Data records:

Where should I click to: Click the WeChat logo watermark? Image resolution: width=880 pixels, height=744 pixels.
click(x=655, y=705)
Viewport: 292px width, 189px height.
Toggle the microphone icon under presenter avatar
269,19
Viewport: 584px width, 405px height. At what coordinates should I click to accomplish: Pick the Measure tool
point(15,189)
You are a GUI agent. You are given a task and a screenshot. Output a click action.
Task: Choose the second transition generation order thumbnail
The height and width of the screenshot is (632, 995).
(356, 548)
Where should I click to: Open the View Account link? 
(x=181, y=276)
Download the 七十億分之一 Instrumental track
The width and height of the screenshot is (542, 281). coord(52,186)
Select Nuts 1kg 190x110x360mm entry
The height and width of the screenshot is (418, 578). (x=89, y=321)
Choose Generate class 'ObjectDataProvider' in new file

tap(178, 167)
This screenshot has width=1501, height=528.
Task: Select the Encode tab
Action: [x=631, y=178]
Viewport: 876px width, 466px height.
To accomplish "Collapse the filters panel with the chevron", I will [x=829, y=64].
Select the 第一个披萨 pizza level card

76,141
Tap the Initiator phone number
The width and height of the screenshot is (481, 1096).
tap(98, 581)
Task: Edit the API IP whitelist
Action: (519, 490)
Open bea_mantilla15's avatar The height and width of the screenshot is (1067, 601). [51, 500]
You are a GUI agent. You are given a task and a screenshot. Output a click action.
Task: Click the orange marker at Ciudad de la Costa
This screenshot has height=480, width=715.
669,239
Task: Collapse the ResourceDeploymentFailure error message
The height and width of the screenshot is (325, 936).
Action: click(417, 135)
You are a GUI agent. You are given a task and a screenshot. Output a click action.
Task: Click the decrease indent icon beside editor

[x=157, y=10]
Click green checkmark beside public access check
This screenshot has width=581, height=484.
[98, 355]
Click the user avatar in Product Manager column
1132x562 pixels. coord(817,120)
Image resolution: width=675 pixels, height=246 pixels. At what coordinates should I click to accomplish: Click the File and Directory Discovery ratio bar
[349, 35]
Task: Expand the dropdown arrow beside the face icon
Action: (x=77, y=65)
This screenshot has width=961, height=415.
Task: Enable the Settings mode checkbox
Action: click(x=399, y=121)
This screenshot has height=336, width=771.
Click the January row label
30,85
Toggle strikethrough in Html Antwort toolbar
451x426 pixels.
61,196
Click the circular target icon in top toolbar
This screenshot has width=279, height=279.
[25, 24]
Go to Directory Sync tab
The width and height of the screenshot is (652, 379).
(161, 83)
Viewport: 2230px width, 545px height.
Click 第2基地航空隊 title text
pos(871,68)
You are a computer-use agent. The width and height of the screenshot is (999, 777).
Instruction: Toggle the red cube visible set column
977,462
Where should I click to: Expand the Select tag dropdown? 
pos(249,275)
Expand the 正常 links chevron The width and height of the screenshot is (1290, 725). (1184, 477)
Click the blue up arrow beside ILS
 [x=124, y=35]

-- Exercise directions --
Starting at the line with "451x426 pixels.", copy every line down to the last one above, exactly as written and with nothing else.

-- Response for this exercise --
451x426 pixels.
61,196
Click the circular target icon in top toolbar
This screenshot has width=279, height=279.
[25, 24]
Go to Directory Sync tab
The width and height of the screenshot is (652, 379).
(161, 83)
Viewport: 2230px width, 545px height.
Click 第2基地航空隊 title text
pos(871,68)
You are a computer-use agent. The width and height of the screenshot is (999, 777).
Instruction: Toggle the red cube visible set column
977,462
Where should I click to: Expand the Select tag dropdown? 
pos(249,275)
Expand the 正常 links chevron The width and height of the screenshot is (1290, 725). (1184, 477)
Click the blue up arrow beside ILS
 [x=124, y=35]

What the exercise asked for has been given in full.